Maintain a robust intramural NIH research program. The NIH intramural program is the organizing center of our nation's biomedical research enterprise. The last comprehensive review of this program occurred in 1994 in a different climate of science and funding policy (11). The scope and needs of the program would benefit from reexamination.

Lessons from the Model

Resource allocations can conform to these principles if overall funding is maintained at 8 to 9% annually, near the historical rate (12). Annual appropriations increases of less than 6% squeeze competing funding priorities and force retrogressive choices on NIH leadership. At risk would be new research support, maintenance of previous commitments, adequacy of support for equipment and shared resources, shrinkage of training opportunities, and other deleterious consequences.

To ease the transition to the postdoubling environment, NIH should continue to increase infrastructure and training support and should attempt to reduce existing cost-sharing. Once doubling is finished, the pressure to share costs will increase. Thus, the level of annual growth for NIH, between 2.1 and 2.3% (13), included in the President's Budget for FY 2004–07 is alarming and worse than any scenario we modeled (see figure, below, and table, below); it would create wrenching choices for NIH and the research community.

NIH appropriations compared with average rate from 1971 to 1998 (9%) and OMB-proposed low rate (2.2%) postdoubling. At the point of intersection of the curves in FY 2007, the net effect of the 5-year doubling investment on the magnitude of the biomedical research enterprise would be extinguished.

View this table:

New Realities

The Administration has proposed a FY 2003 budget of $27.3 billion for NIH, a 15.8% increase over the current year; if funded, this will complete the doubling goal. The budget allocates 53% of the increase to NIAID, primarily to counter bioterrorism, and to NCI. Most other NIH institutes and centers would receive budget raises between 8 and 9%, which means that they would be managing a postdoubling research portfolio next year. This is due to dramatic changes in the economy and national priorities.

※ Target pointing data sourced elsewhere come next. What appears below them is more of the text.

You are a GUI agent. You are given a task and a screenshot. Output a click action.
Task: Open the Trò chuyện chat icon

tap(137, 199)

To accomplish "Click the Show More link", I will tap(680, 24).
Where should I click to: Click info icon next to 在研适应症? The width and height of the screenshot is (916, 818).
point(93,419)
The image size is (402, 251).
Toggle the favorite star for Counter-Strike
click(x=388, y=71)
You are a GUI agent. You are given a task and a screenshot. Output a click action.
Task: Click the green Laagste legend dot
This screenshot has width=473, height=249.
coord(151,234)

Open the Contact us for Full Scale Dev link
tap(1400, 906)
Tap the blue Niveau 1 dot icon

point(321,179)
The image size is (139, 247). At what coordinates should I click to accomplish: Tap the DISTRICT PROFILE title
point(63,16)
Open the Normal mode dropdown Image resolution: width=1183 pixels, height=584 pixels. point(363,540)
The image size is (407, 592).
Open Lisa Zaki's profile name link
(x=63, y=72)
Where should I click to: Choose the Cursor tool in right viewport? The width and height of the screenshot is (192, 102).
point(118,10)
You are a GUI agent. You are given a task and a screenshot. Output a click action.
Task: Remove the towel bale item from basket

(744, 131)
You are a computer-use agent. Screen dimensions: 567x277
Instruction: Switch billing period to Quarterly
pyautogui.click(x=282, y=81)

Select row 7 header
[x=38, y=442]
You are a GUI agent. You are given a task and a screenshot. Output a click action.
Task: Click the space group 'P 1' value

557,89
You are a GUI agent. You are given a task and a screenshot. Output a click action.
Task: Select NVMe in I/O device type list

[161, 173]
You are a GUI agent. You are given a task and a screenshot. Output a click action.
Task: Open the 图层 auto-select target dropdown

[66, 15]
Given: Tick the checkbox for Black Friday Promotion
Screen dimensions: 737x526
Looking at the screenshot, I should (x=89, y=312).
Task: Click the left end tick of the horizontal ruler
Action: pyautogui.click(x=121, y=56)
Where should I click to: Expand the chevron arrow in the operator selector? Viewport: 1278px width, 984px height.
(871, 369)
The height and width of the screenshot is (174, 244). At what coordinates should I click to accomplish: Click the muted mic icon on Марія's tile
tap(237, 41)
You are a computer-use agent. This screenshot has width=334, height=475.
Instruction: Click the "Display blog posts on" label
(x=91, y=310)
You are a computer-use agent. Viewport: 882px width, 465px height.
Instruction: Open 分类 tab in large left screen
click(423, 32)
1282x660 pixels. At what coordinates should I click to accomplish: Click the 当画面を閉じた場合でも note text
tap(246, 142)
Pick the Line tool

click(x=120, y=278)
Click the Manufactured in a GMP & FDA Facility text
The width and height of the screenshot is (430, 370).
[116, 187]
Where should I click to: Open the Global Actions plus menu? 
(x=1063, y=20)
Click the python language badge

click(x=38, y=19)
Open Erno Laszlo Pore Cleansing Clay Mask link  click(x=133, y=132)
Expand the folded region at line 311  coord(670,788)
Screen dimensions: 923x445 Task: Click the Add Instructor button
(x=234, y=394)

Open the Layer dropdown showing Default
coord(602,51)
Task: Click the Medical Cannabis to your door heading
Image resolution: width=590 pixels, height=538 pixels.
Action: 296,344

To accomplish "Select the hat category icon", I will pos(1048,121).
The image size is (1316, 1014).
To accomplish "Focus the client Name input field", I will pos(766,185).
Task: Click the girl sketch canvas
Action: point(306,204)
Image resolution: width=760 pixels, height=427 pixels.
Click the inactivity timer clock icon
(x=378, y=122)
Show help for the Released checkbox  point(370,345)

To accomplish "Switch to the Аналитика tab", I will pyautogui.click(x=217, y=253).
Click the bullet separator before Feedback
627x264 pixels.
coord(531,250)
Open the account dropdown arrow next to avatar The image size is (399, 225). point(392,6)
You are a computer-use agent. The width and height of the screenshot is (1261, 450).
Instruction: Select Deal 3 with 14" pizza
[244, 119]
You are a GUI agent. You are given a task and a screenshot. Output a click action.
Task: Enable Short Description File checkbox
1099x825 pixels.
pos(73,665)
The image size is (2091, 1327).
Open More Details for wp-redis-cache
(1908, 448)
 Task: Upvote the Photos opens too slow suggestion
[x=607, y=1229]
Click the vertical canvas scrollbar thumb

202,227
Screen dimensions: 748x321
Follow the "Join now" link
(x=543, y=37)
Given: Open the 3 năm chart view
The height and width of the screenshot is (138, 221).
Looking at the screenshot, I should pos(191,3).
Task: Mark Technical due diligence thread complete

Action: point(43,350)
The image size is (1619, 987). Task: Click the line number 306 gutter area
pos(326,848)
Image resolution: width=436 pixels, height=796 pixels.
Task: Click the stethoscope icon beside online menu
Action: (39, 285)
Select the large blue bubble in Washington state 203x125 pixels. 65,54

The first change is the disappearance of the projected federal budget surplus and the return to deficit spending. The second, far more momentous, change occurred with the terrorist attacks on America. Forthcoming budgets must properly reflect expanded priorities for military readiness and national security. The president requested that $1.75 billion of the $27.3 billion requested for NIH be directed to biological defense, of which $1.08 billion is dedicated to basic and applied research. This may well generate new, broadly applicable innovations, as well as focus attention on such areas as emerging infectious diseases, vaccine development, and restoration of the nation's public health infrastructure. It also may inadvertently “crowd out” spending for research activities not directly related to biodefense.

Many policy-makers may feel that the federal government has done its part for NIH-funded research and that the agency can be allowed to coast, aside from its bioterrorism research, at static levels of funding. To the contrary, we emphasize that levels of growth below 6 to 8% will negate many of the advantages achieved by the doubling and will undo the benefits of this extraordinary and bold policy decision. They will also severely strain the relationship of trust between NIH and its awardees on which our nation's successes in biomedical research rest.